++++ DATA FOR REVIEW
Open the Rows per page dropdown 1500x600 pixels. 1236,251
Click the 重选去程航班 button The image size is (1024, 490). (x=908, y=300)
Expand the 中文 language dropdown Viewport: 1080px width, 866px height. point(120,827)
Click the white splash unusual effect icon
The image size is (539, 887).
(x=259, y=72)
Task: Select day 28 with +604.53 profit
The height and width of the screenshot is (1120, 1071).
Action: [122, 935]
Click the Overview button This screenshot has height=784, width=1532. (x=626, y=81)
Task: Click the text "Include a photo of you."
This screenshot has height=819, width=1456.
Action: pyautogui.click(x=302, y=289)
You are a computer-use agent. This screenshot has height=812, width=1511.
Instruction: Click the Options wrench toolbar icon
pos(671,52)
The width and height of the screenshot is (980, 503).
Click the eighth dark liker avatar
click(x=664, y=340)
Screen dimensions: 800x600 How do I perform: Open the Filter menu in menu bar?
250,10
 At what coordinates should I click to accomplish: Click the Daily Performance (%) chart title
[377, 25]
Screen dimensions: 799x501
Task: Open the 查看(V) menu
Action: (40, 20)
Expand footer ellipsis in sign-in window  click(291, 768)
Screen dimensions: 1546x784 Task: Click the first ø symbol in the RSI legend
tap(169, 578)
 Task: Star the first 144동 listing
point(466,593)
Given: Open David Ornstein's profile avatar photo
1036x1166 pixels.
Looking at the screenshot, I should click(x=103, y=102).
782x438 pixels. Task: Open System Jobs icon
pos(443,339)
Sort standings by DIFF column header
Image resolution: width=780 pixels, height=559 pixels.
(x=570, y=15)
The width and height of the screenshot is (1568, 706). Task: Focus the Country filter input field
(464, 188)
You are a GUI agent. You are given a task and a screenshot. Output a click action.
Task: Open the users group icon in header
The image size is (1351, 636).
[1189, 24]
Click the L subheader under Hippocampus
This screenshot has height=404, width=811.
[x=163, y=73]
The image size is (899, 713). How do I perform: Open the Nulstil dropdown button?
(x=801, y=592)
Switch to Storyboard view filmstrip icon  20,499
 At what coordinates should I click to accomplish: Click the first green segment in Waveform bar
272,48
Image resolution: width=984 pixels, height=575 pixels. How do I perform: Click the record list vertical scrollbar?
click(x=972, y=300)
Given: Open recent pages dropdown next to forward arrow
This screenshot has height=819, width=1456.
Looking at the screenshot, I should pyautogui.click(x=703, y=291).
++++++++
TRY IT:
In the entries above, how many lines contain the word "photo"? Provide the number alone.

FINAL ANSWER:
2